(Selected excerpt)

Epidemiology of Osteoporotic Fracture: an overview
By Fiona Kirkham-Wilson1 and Elaine Dennison2
1Hampshire Hospitals NHS Foundation Trust
2MRC Lifecourse Epidemiology Centre Southampton
Introduction
Osteoporosis is a disease of reduced bone mineral density and changes to the microstructure of bone causing a weakening and associated increased risk of fracture. Women are at higher risk of sustaining a fragility fracture than men, in part due to the impact of menopause on bone mineral density (BMD). These osteoporotic fractures have an associated increased morbidity while hip and vertebral fractures also increase mortality risk up to 5 years post-fracture. It is also clear that as the population ages, the incidence of osteoporosis and resultant fractures is increasing, although this is not evenly distributed across the globe. In particular co-morbidities and lifestyle factors contribute significantly to the risk of developing osteoporosis – addressing these factors presents an opportunity to reduce the incidence of fracture.
Definition of osteoporosis
Although the definition of osteoporosis has traditionally used a BMD threshold of more than 2.5 standard deviations (SD) below the young, adult mean [1], it does not include the micro-architectural changes independent of BMD which contribute to the increased risk of fracture. More recently clinicians have moved to assessing an individual’s 5- or 10-year absolute risk of an osteoporotic fracture [2] through algorithm-based screening tools to better define and treat those with or at risk from osteoporosis, such as FRAX.
Definition of osteoporotic fracture
A fragility fracture is defined as one that occurs after only moderate trauma (equivalent to a fall from standing height or less). The areas of fracture are typically in bones with higher levels of the spongy trabecular bone which is far more porous than compact bone formed of harder osteons. Trabecular bone is found in the ends of long bones, vertebrae, and the flat bones of the axial skeleton, such as the pelvis. This explains the typical distribution of osteoporotic fractures, which are more common in women and rates increase exponentially with age.

(End Selected excerpt)
(Entries supplied)

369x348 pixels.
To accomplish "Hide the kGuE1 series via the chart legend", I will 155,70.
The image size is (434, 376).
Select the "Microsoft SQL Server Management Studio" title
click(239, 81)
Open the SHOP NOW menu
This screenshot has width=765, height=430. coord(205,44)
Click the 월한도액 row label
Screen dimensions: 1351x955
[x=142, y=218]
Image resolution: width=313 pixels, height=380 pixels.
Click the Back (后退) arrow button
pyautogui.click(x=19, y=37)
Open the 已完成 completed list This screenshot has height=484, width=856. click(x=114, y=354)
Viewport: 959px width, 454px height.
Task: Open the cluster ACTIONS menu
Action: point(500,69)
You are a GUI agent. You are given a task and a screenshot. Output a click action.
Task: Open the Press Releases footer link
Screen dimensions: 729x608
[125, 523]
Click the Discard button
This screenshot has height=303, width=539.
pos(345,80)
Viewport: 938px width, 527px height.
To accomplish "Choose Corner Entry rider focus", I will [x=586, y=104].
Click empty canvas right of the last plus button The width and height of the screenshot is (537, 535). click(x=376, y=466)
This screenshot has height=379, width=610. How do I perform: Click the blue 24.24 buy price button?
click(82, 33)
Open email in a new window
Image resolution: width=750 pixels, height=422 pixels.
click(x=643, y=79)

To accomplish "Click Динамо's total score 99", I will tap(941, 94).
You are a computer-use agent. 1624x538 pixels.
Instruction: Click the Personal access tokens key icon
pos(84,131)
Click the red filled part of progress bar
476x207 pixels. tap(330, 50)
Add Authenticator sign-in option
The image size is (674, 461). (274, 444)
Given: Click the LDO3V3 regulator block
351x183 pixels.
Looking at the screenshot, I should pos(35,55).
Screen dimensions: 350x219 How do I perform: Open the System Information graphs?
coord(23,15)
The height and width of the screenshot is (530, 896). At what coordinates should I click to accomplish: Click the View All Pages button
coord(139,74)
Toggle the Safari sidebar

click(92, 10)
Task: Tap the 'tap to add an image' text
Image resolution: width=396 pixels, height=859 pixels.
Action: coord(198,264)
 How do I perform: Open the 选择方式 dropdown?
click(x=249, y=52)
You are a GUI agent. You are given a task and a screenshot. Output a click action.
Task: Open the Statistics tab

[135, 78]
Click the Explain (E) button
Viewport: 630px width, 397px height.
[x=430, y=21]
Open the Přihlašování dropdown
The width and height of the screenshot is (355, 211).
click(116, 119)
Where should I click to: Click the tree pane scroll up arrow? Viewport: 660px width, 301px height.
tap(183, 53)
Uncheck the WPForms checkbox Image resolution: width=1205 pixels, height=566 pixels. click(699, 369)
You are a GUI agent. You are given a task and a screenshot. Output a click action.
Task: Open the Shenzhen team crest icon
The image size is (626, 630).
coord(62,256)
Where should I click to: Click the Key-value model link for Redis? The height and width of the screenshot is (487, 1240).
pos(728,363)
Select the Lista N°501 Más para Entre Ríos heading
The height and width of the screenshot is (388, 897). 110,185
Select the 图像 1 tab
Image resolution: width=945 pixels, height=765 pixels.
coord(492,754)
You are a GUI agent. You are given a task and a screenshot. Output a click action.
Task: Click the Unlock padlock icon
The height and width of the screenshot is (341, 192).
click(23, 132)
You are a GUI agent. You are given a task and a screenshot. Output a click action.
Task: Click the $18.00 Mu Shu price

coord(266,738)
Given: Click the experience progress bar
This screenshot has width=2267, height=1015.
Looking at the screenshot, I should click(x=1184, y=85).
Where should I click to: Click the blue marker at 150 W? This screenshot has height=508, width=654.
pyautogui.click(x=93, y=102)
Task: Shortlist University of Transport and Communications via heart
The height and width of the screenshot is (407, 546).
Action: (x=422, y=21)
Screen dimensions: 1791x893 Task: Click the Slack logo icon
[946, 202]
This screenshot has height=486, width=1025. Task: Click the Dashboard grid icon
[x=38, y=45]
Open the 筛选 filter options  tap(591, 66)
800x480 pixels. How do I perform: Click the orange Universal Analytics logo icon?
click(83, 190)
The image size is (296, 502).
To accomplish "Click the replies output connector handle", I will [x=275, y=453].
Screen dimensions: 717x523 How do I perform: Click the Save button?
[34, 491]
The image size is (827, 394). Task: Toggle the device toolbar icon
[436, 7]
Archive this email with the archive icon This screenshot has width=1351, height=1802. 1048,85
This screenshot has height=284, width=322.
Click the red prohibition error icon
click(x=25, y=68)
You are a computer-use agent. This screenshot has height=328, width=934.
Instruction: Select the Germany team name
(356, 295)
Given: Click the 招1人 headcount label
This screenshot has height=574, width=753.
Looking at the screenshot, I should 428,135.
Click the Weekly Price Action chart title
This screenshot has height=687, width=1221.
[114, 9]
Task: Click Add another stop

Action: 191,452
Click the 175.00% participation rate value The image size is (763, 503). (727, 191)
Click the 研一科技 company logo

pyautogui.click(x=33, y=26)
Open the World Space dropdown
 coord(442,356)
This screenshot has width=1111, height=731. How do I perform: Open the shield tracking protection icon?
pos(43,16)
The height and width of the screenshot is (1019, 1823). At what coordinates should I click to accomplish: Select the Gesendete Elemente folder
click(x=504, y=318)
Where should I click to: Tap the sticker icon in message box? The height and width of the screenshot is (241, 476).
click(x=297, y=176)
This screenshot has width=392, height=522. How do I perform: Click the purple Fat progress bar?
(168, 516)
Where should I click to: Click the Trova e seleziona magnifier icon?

(End Entries supplied)

Using the information =
A – Answer these about the osteoporotic fracture overview:
(i) What bone mineral density threshold has traditionally defined osteoporosis?
(ii) For how long after a hip or vertebral fracture does mortality risk stay elevated?
(iii) Where in the skeleton is trabecular bone found?
B – Reproduce everything in the osteoporotic fracture overview from "Definition of osteoporotic" down to "exponentially with age.".
C – Carry on writing the overview of osteoporotic fracture epidemiology from the point where it stops.

Answers to each task =
A –
(i) More than 2.5 standard deviations below the young, adult mean.
(ii) Up to 5 years post-fracture.
(iii) In the ends of long bones, the vertebrae, and the flat bones of the axial skeleton, such as the pelvis.

B –
Definition of osteoporotic fracture
A fragility fracture is defined as one that occurs after only moderate trauma (equivalent to a fall from standing height or less). The areas of fracture are typically in bones with higher levels of the spongy trabecular bone which is far more porous than compact bone formed of harder osteons. Trabecular bone is found in the ends of long bones, vertebrae, and the flat bones of the axial skeleton, such as the pelvis. This explains the typical distribution of osteoporotic fractures, which are more common in women and rates increase exponentially with age.

C –
Incidence and prevalence
As the global population ages the incidence of disease associated with the ageing process increases, as is the case for osteoporosis and osteoporotic fractures. In 2018 the International Osteoporosis Foundation (IOF) estimated that there are 16 million women and 4 million men living with osteoporosis across the 6 European Countries included: France, Germany, Italy, Spain, Sweden, and the United Kingdom [3]. In the UK it is estimated that one in two women and one in five men aged over 50 will have an osteoporotic fracture in their lifetime [4]. A diagnosis of osteoporosis increases the risk of fracture, but there are many other contributing factors to absolute risk including co-morbidities, sex and fracture site. All osteoporotic fractures have an associated increased in morbidity, but hip and vertebral fractures show a clear association with increased mortality up to 5 years following the fracture in both sexes. Distal forearm fractures have been associated with a slight excess mortality in men only [5 ].
Hip fracture
Rates of hip fracture rise exponentially from age 50 with a 2:1 ratio between women and men. Temperate climates, such as the UK, see a seasonal variation in the rates of fracture, with winter contributing the most fractures, although most of these injuries occur indoors.
In the UK survival rates for the 12 months following hip fracture are considerably lower than expected rates – 63.3% observed versus 90.0% expected for men and 74.9% observed versus 91.1% expected for women [4]. Pre-fracture health status contributes to this 12-month mortality risk, with the immediate post-fracture period being the most perilous, however, the elevated risk of death remains for up to 10 years post hip fracture.
Hip fractures have the highest morbidity of any fracture, with immediate post-fracture complications such as pneumonia being common. Around half of those who sustain a hip fracture, having previously been independently mobile, will require assistance following the injury. As age increases, so too does the risk of becoming dependent following a comparable injury in a younger person.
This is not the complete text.